La precuela de “Breaking Bad” consigue que se pasen los minutos como palomitas de maíz. Pero me pierdo con más frecuencia de la debida, incluso teniendo en cuenta mi edad, y mis ánimos fluctuantes entre la placidez de quien dormita y la agitación de quien se preocupa. Muchas veces no sé qué motivos empujan a los personajes más allá de la trama básica de los abogados corruptos y los psicópatas mexicanos. Entre una temporada y otra pasa demasiado tiempo, y Vince Gilligan y Peter Gould tampoco se paran a explicar dos veces la misma cosa. En eso son como los maestros que yo tenía en los Maristas, que jamás repasaban una lección. “El que no siga el ritmo, que se joda, o que cambie de colegio”: ése era el lema pedagógico del beato -ahora ya santo- Marcelino Champagnat.
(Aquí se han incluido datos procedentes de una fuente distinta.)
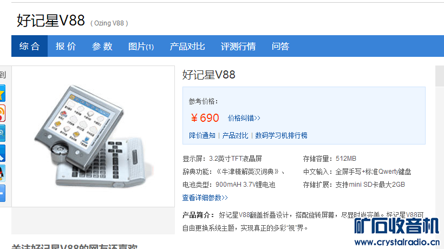Expand 查看详细参数>> link

coord(205,198)
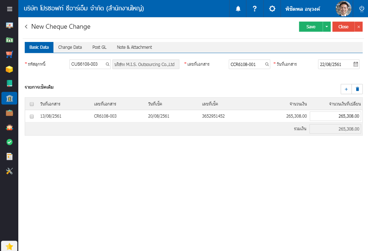
Task: Delete selected cheque with trash icon
Action: click(357, 89)
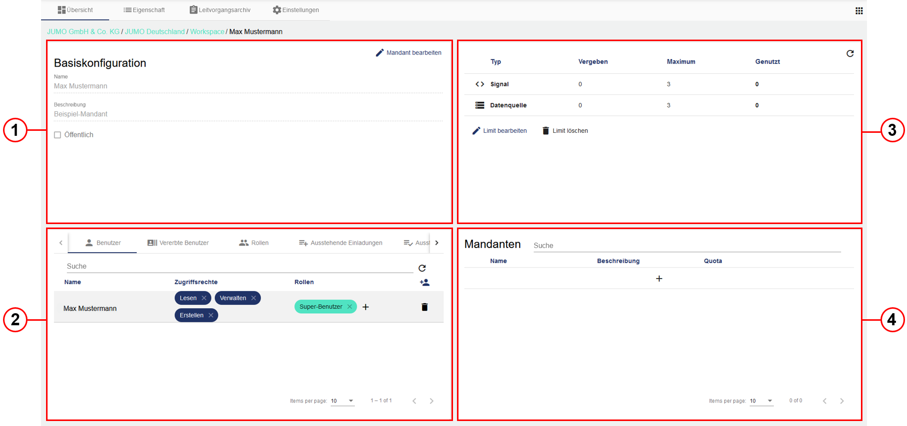The height and width of the screenshot is (426, 907).
Task: Open JUMO Deutschland breadcrumb link
Action: 155,32
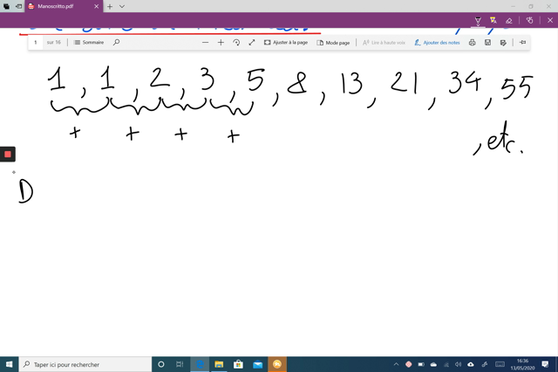Click the page number input field
The image size is (558, 372).
(x=36, y=42)
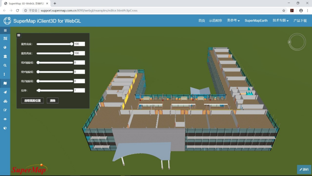Collapse the sidebar with the columns icon

coord(5,30)
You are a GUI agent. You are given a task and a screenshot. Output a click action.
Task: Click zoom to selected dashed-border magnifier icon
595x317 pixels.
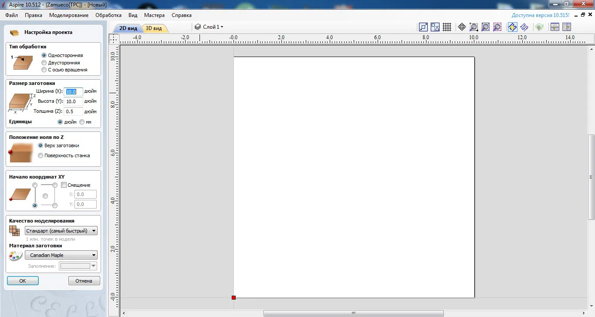coord(497,27)
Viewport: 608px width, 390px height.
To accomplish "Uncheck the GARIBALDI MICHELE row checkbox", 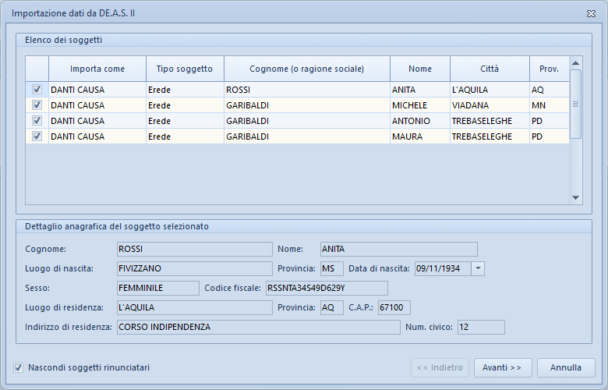I will click(37, 105).
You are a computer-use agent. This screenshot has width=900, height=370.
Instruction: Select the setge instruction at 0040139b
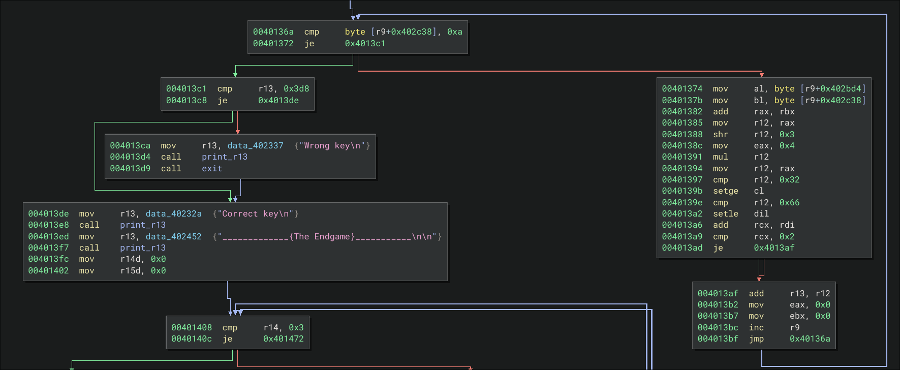(x=725, y=191)
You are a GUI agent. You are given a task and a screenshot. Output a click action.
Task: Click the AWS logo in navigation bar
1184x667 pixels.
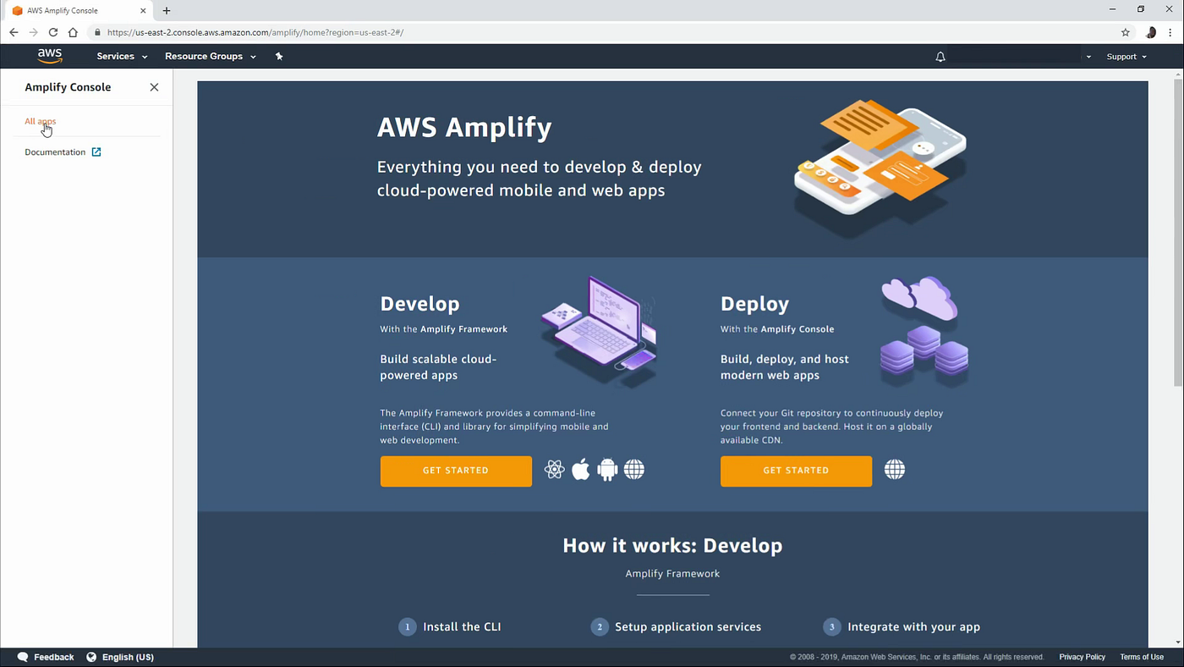point(49,56)
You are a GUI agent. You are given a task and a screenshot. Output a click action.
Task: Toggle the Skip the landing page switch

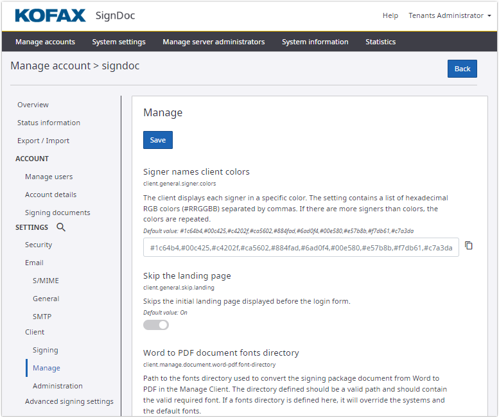(156, 325)
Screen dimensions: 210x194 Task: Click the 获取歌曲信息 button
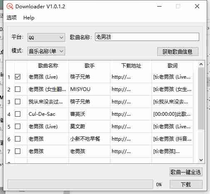(x=178, y=52)
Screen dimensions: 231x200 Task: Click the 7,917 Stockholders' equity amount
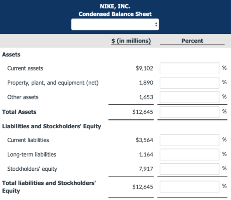pyautogui.click(x=146, y=169)
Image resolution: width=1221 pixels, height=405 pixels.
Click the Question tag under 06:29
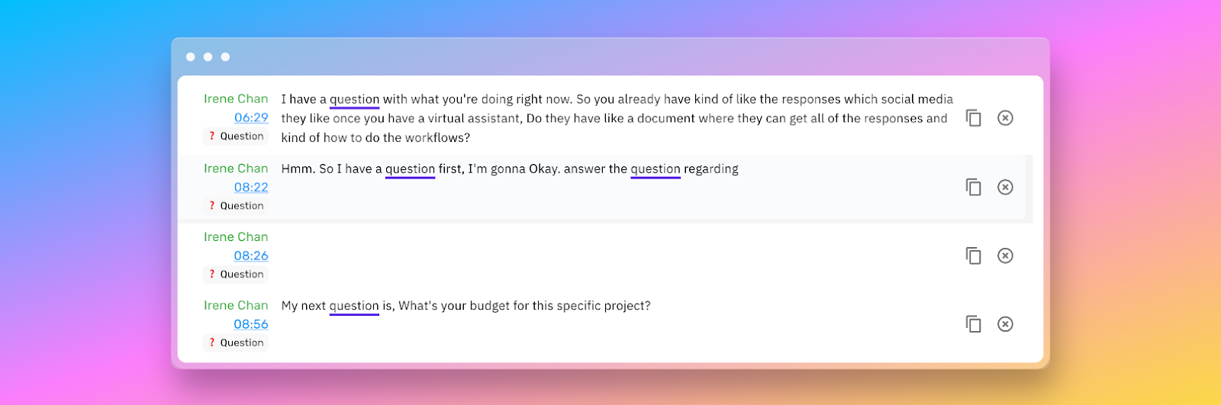[236, 137]
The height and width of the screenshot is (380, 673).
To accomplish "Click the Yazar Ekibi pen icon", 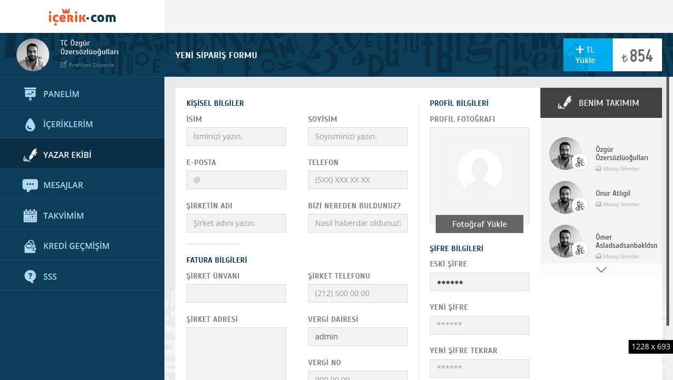I will pos(30,154).
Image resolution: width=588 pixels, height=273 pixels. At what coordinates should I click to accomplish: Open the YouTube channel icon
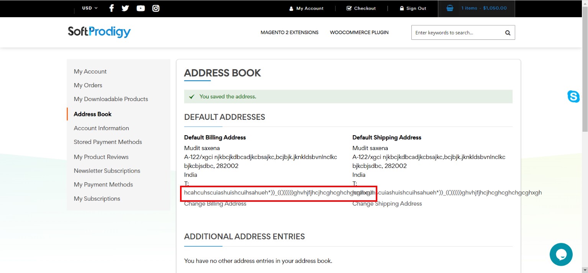click(140, 8)
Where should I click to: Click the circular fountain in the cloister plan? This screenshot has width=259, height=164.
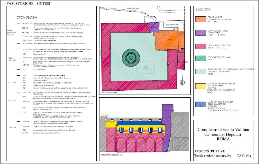(131, 58)
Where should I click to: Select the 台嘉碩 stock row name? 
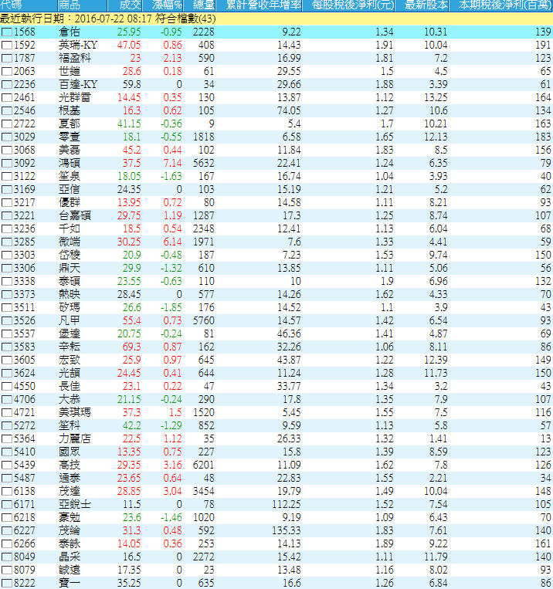(75, 216)
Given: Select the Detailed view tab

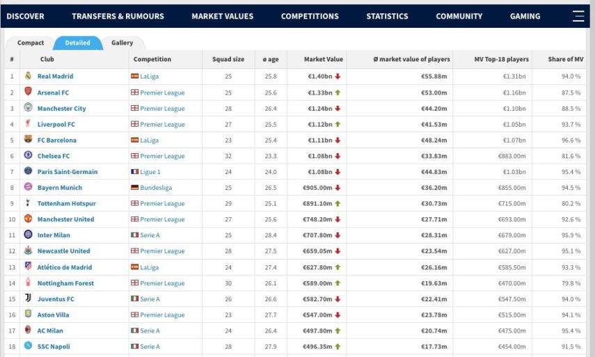Looking at the screenshot, I should pyautogui.click(x=77, y=43).
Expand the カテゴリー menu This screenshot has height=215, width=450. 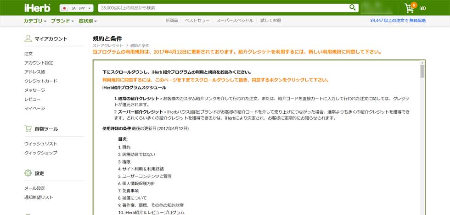point(35,21)
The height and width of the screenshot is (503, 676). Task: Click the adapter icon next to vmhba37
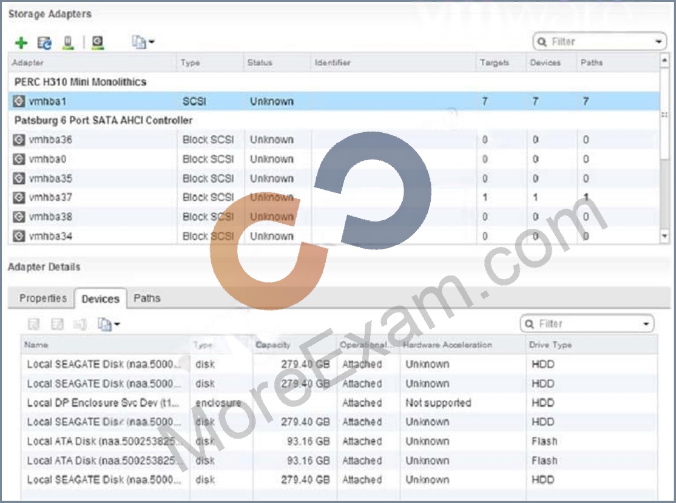click(x=19, y=197)
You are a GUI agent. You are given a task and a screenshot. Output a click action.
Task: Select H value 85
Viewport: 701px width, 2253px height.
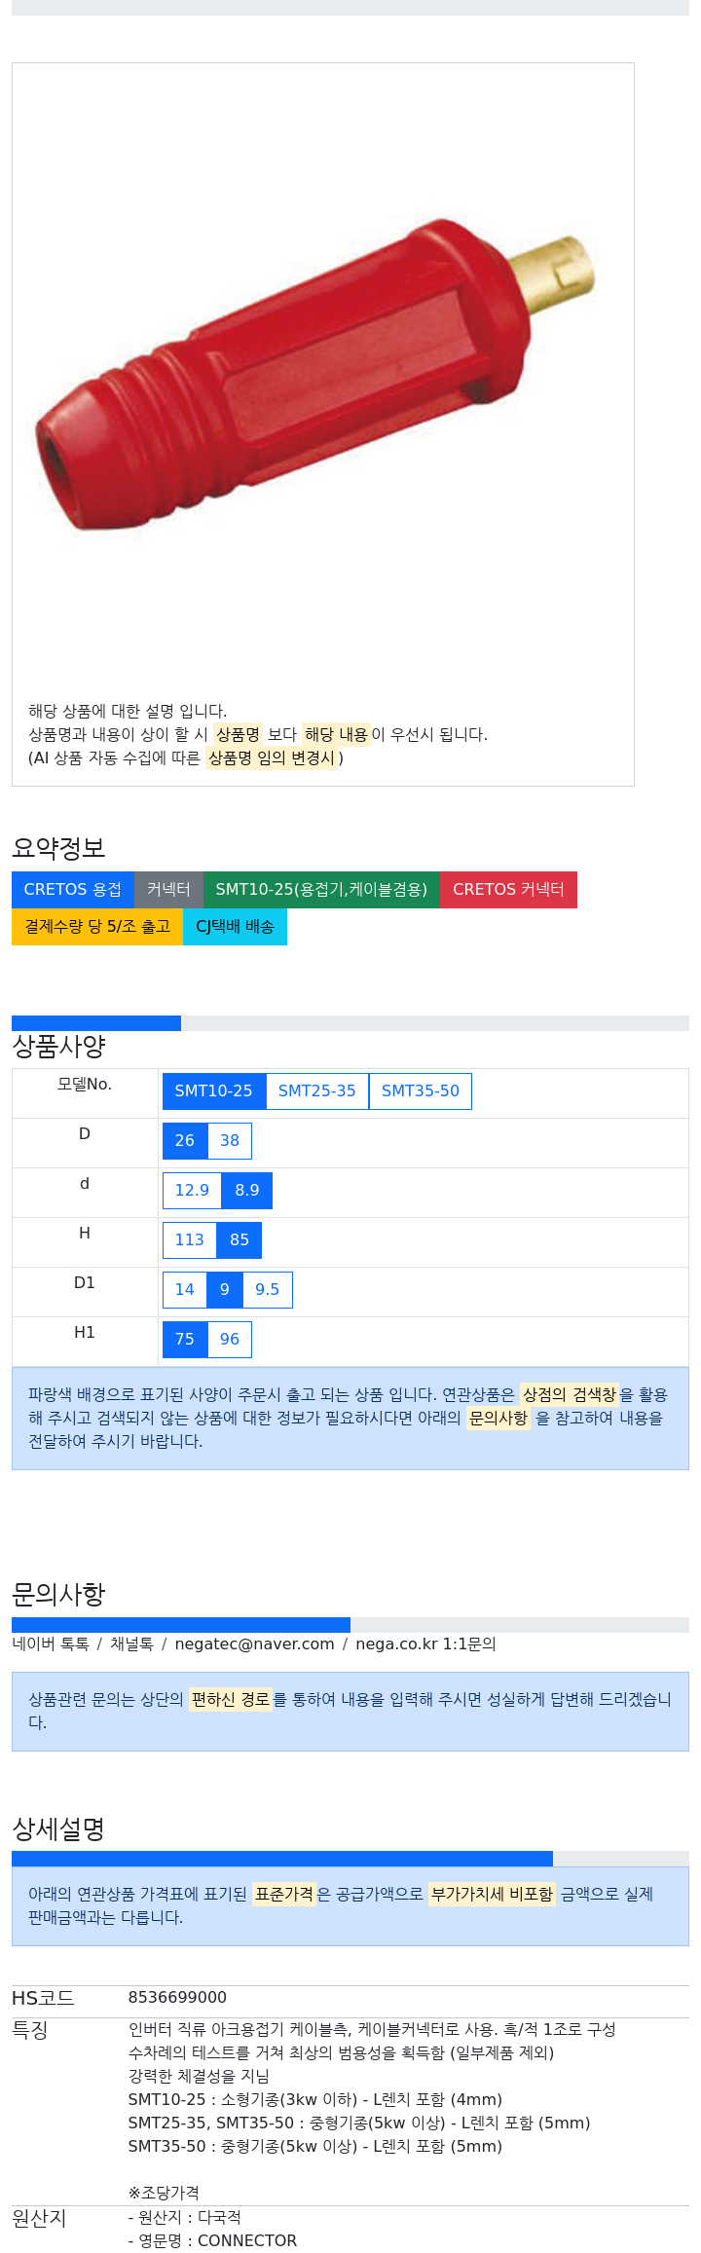point(240,1240)
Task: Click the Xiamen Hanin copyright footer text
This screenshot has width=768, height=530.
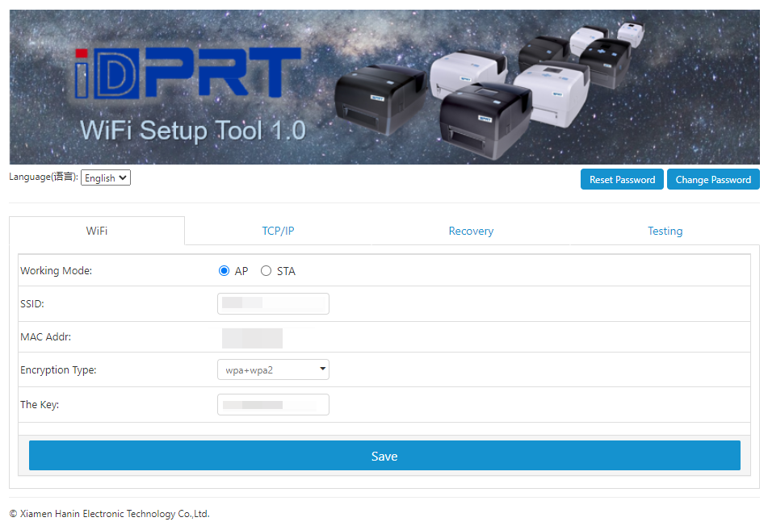Action: [x=109, y=514]
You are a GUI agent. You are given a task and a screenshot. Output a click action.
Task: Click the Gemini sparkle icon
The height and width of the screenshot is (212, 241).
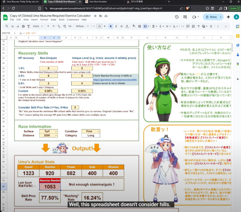click(228, 17)
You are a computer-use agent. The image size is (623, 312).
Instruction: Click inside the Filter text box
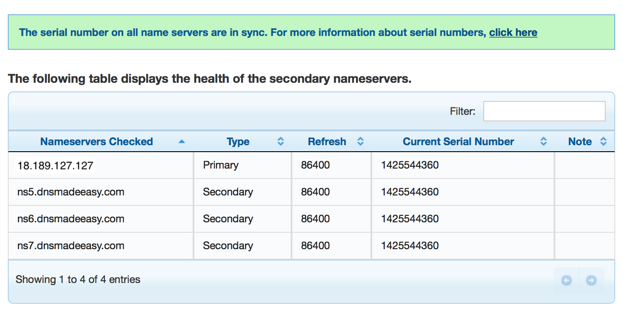click(x=544, y=111)
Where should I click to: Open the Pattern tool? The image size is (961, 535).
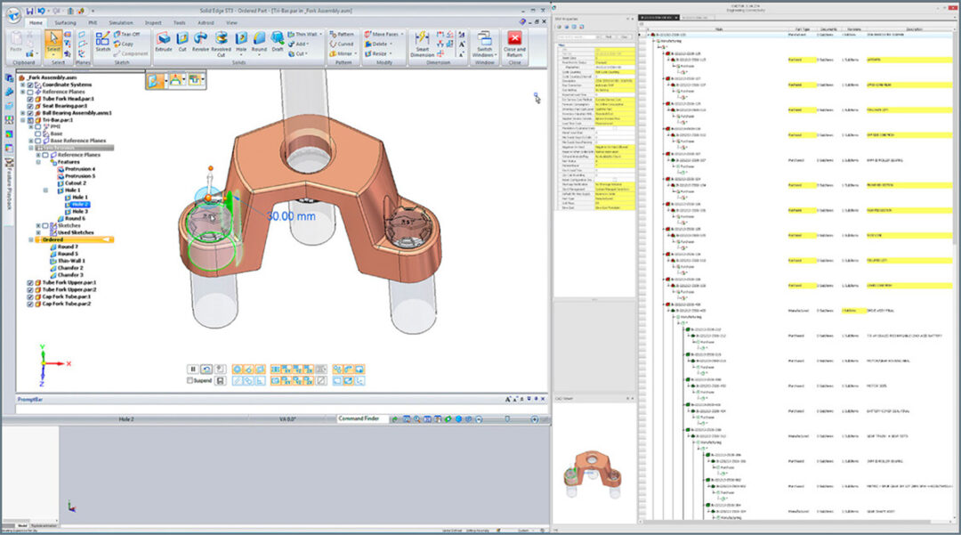pos(342,33)
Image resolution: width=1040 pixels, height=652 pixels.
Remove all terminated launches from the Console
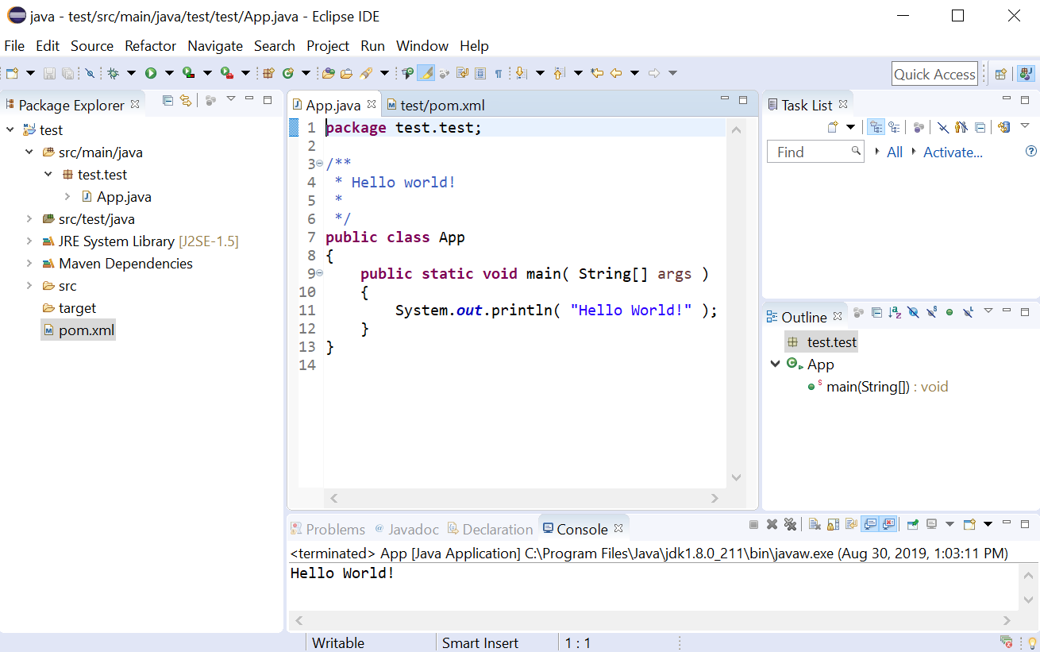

Gilligan y Gould valoran tanto la inteligencia de sus espectadores que a veces se pasan de listos y nos creen más capaces de lo que somos. O quizá, simplemente, es que yo ya no pertenezco a su grey. Que no estoy preparado para seguir series tan exigentes como esta, que requieren una atención de feligrés y una memoria de elefante. Pero da igual, ya digo: las cinco estrellas de cada temporada vienen pactadas en un contrato confidencial. Solo por esos prólogos de cada episodio y por esos ángulos imposibles de la cámara ya merecen la pena las sentadas en el sofá. Y Jimmy, claro... Y su chica...  ¿Que la parte contratante de la primera parte ahora es la parte subcontratante de la segunda parte? Qué más da. Después de todo, ya sabemos dónde termina todo esto: en el principio de incertidumbre de Heisenberg.